The blog I wrote back in January provoked impassioned messages of support, which reassured me that I was hitting on something truthful and important; but although the tone of the code I started to write in my head was authoritative and principled, it was also inconsistent and emotional, as personal statements tend to be. It was clearly informed by anger, defensiveness, and distress: on my behalf and on behalf of other women who had shared their frustrations and humiliations with me. And I had no clear map for how to turn my demand for a “re-reading” of our professional relationships into anything that properly reflected the needs of a whole business sector.
Fortunately, my colleagues at the Publishers Association, the Society of Authors and the Booksellers Association were quick to agree to work on a ‘code’ together. Throughout the past year of conversations with my colleagues across the industry, I have held fast onto the most important ideas that informed my blog post, but today I am grateful to those who worked with me to turn my idea for a written code into something much more: a Commitment, one we can proudly title ‘industry-wide’ because it was co-authored, jointly conceived, workshopped and endorsed by all its stakeholders.
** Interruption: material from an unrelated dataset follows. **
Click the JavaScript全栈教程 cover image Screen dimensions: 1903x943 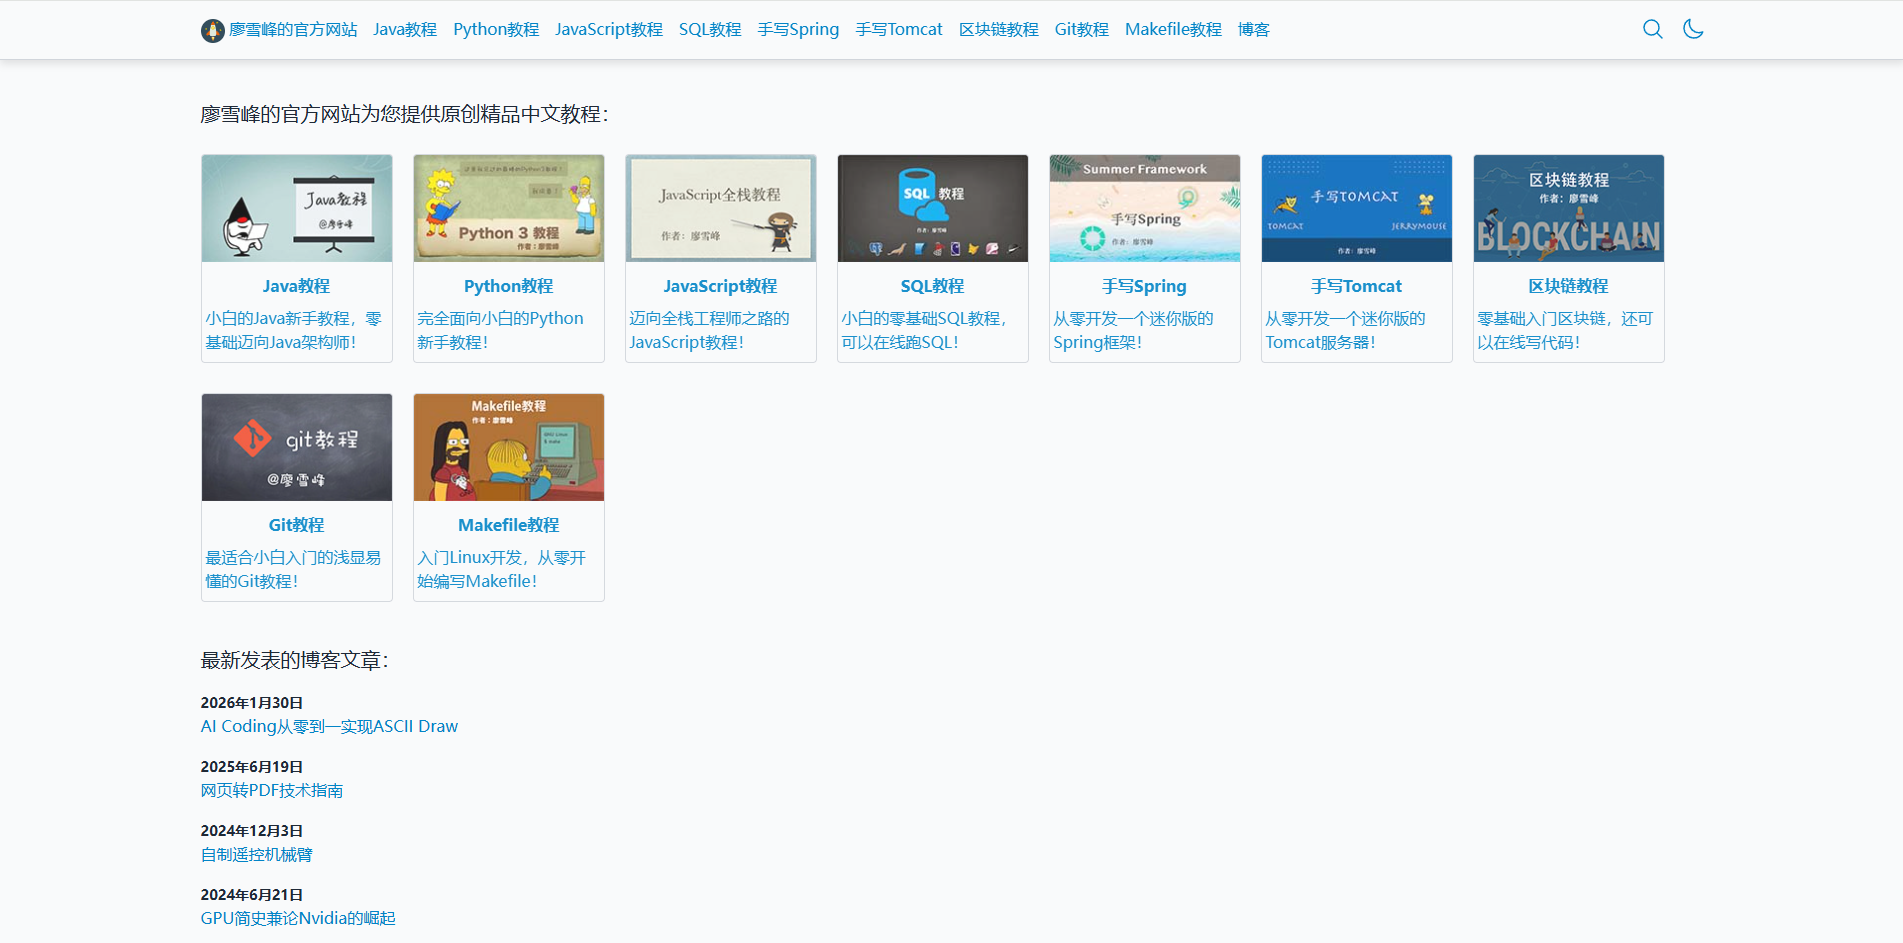pyautogui.click(x=720, y=208)
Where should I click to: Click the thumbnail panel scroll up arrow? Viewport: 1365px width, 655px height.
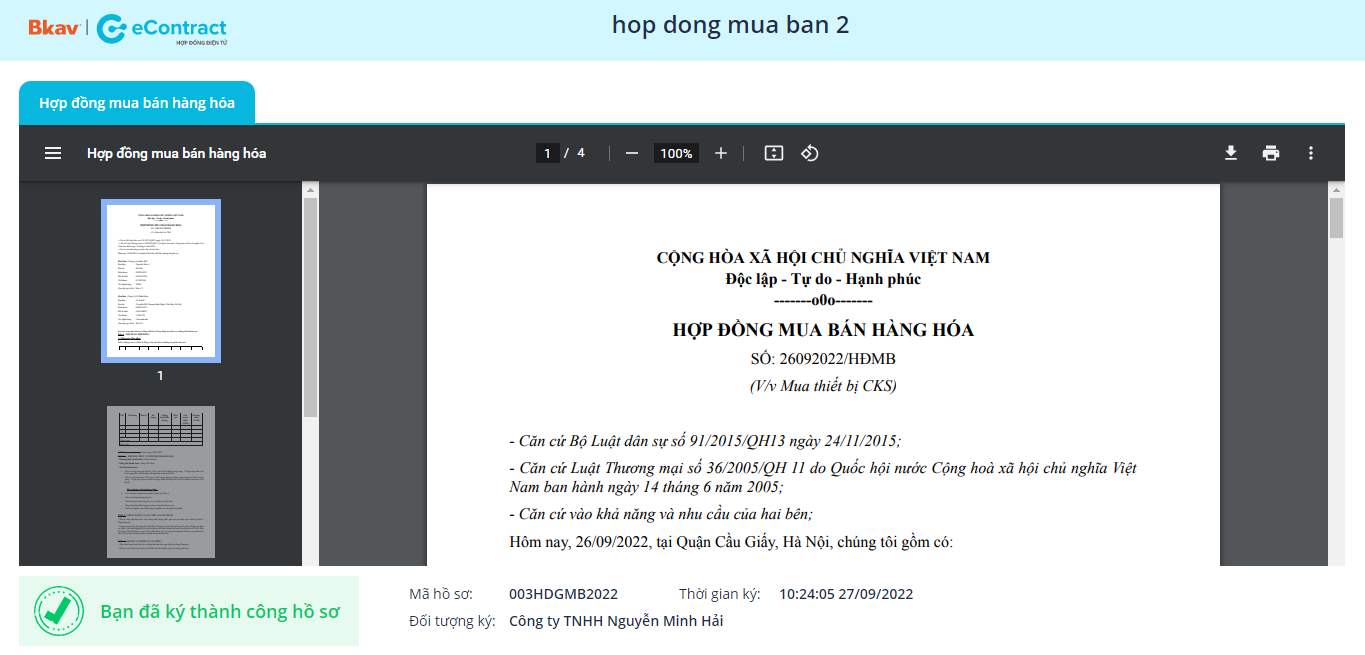pyautogui.click(x=310, y=189)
In an initial consultation meeting bringing together a representative group of people who work across the broad spectrum of the industry, it quickly became apparent that as well as the need to address the prevalence of sexual harassment within our industry, there was just as great a concern among the participants about other behaviours that, alongside sexual harassment, were ultimately about power and its abuses.
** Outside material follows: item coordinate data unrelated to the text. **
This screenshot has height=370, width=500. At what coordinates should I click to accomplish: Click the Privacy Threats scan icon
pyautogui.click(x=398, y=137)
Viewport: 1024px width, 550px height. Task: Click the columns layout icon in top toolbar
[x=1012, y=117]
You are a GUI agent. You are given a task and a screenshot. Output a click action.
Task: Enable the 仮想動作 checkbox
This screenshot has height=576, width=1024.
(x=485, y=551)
The draft document drawn up following this meeting was fervent and heatedly expressive – and many pages long. The Commitment issued today distils and unites these diverse voices in a document which addresses freedom of speech, diversity and inclusion as well as sexual and other harassment, discrimination, bullying and intimidation. I would like to pay tribute to the contribution made by Auriol Bishop, an experienced copywriter and Creative Director at Hachette, who gave generously of her ideas, time, and words and without whose work I would have struggled to transform the things I heard from industry colleagues into the Commitment you read today.
We have tried to go further than to remind everyone of what unacceptable behaviour looks like. We have tried to press ’reset’ on our complex business relationships, redrawing the line between the personal and the professional and writing a new definition of what power looks like in the books industry. It was important to me to name each participant in our industry a colleague, whether employee or freelancer, author, bookseller or publisher; and to remind us of the basics: when we are working, we are at work, wherever that might be. When we are at work, we must behave with professional respect for our colleagues.
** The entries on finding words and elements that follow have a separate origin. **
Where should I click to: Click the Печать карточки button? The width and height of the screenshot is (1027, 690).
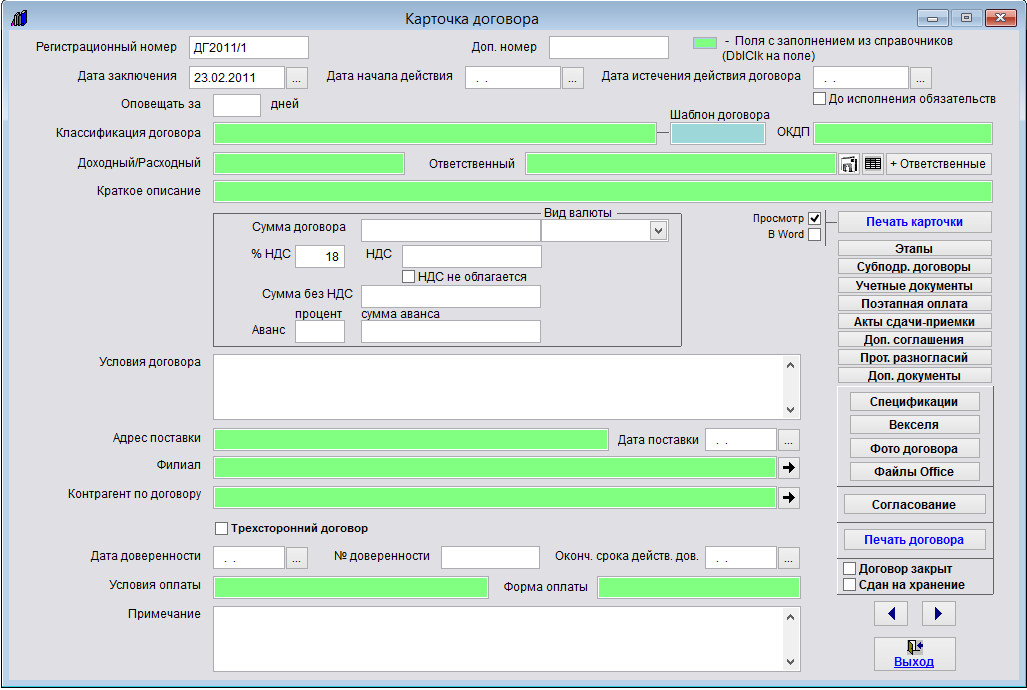click(914, 221)
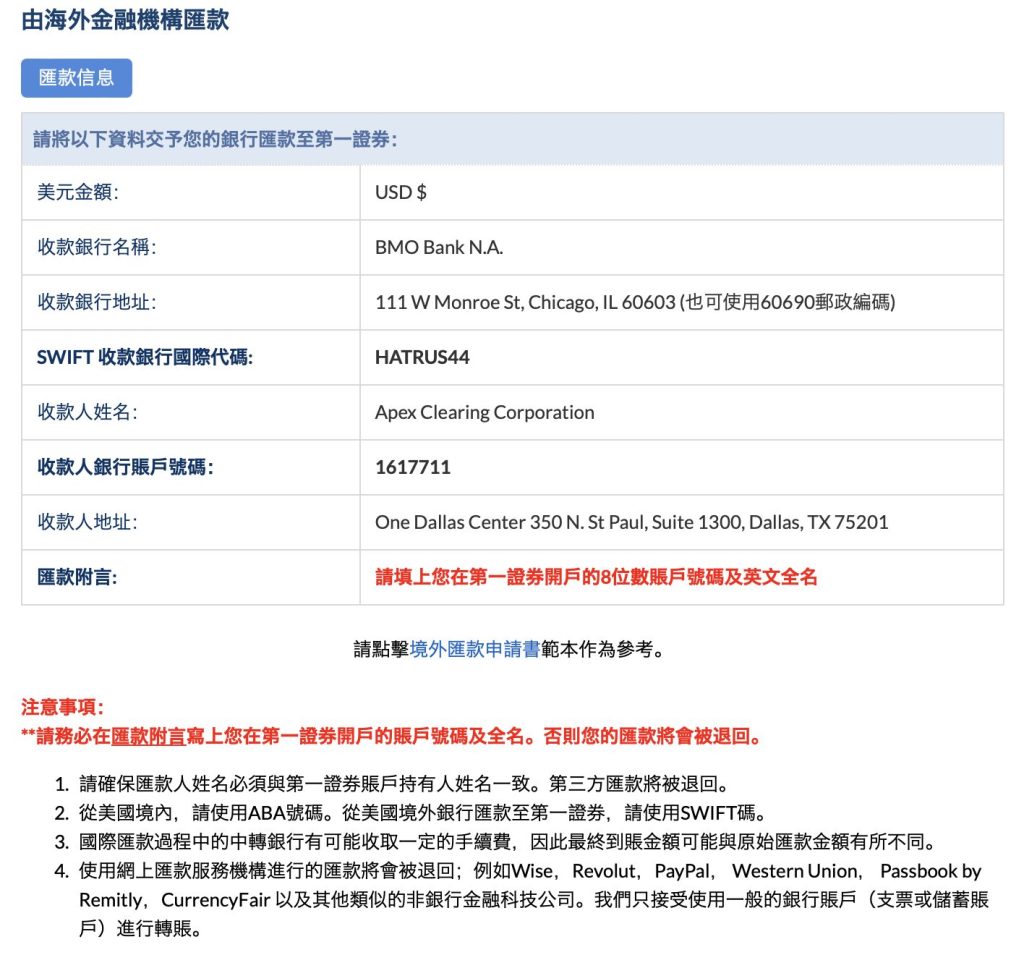Click the One Dallas Center payee address
This screenshot has height=955, width=1024.
(x=631, y=522)
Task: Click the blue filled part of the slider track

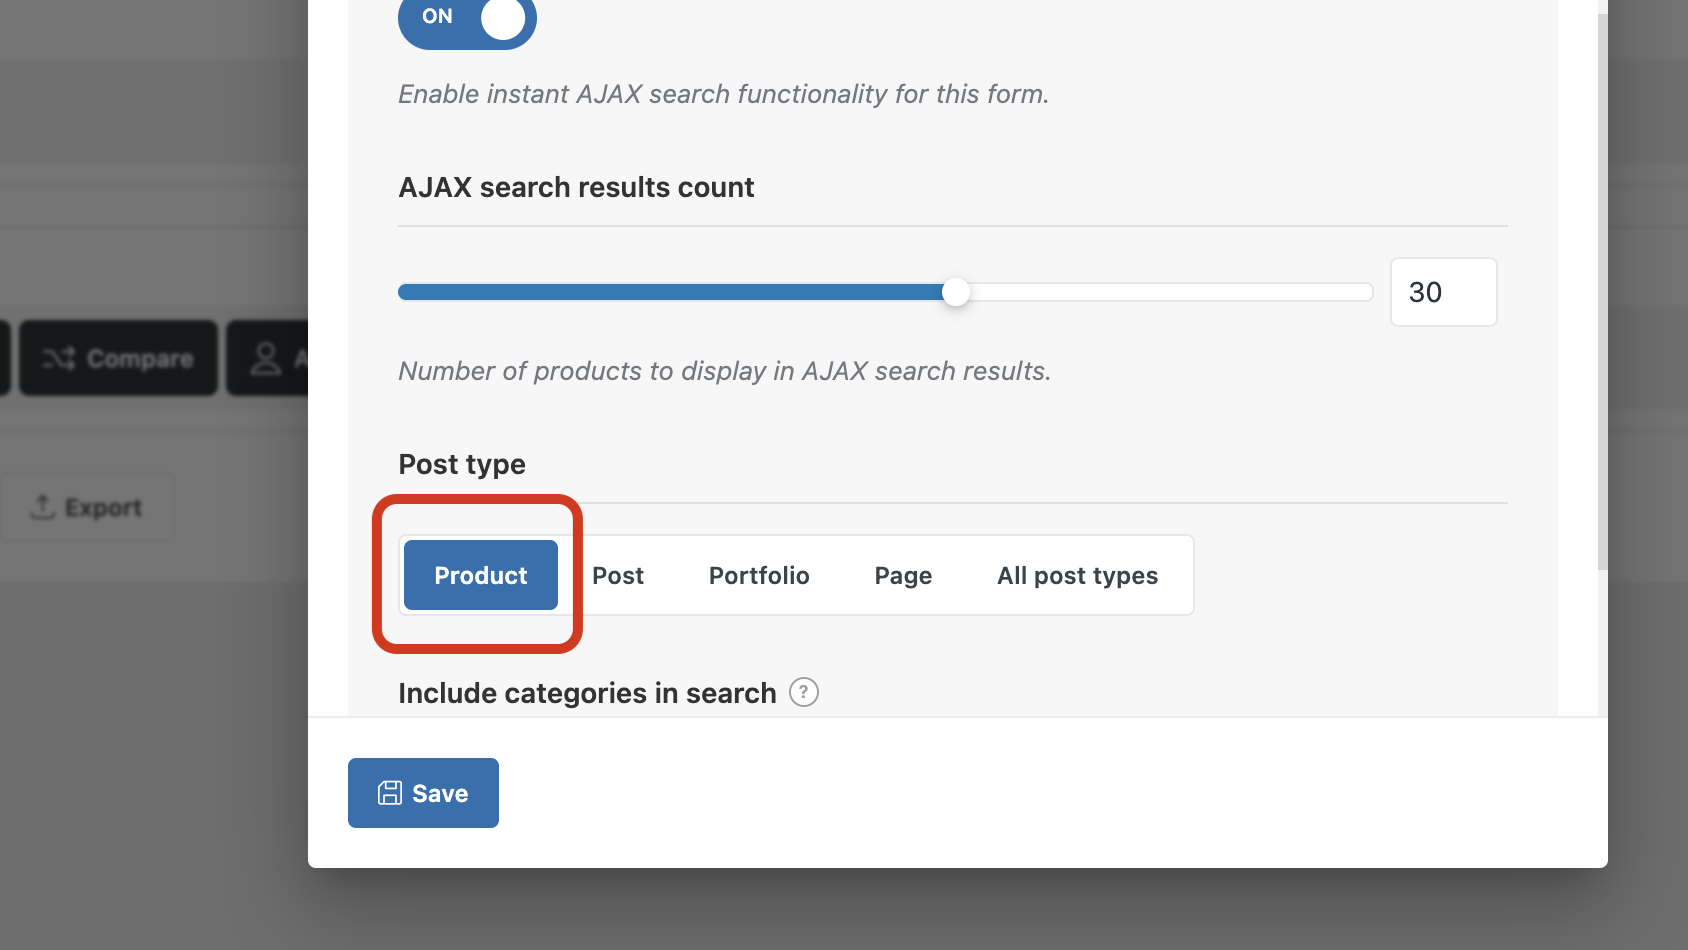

And, although we are all colleagues, we are not all equally powerful in every situation. In fact, one of the unusual aspects of ours and the other creative industries, in which we often have to compete for access and opportunity, is that every one of us can be more powerful or less powerful than the people with whom we are working. Our Commitment asks that we carefully consider the ways we wield power in any relationship within our business, because it is only by recognising our power that we can commit to using that power non-abusively. An older male author pressurising a female bookseller into a late night drink after a book event may be in a position of greater power; that same bookseller may be in a position of greater power than the author when the author has come into the shop hoping to encourage the bookseller to support his work. If that same author depends on a young female editor for his next publishing contract, he is less powerful than she. And that same relatively powerful editor, being asked to dance by her Managing Director at a party at a Bookfair, may feel disempowered from saying no.
In making a renewed commitment to good professional behaviour – to listening to one another, to speaking up, and to being a good ally to every colleague by refusing to be complicit in the silence that accompanies most abuses of power – we are renewing our commitment to our other shared values. We must all be safe and free to be creative and energetic in our work of making and promoting books. We recognise the ultimate power of the written word as we publish our Commitment today (available to read at this link). We will all tell our stories, unimpeded by fear or prejudice.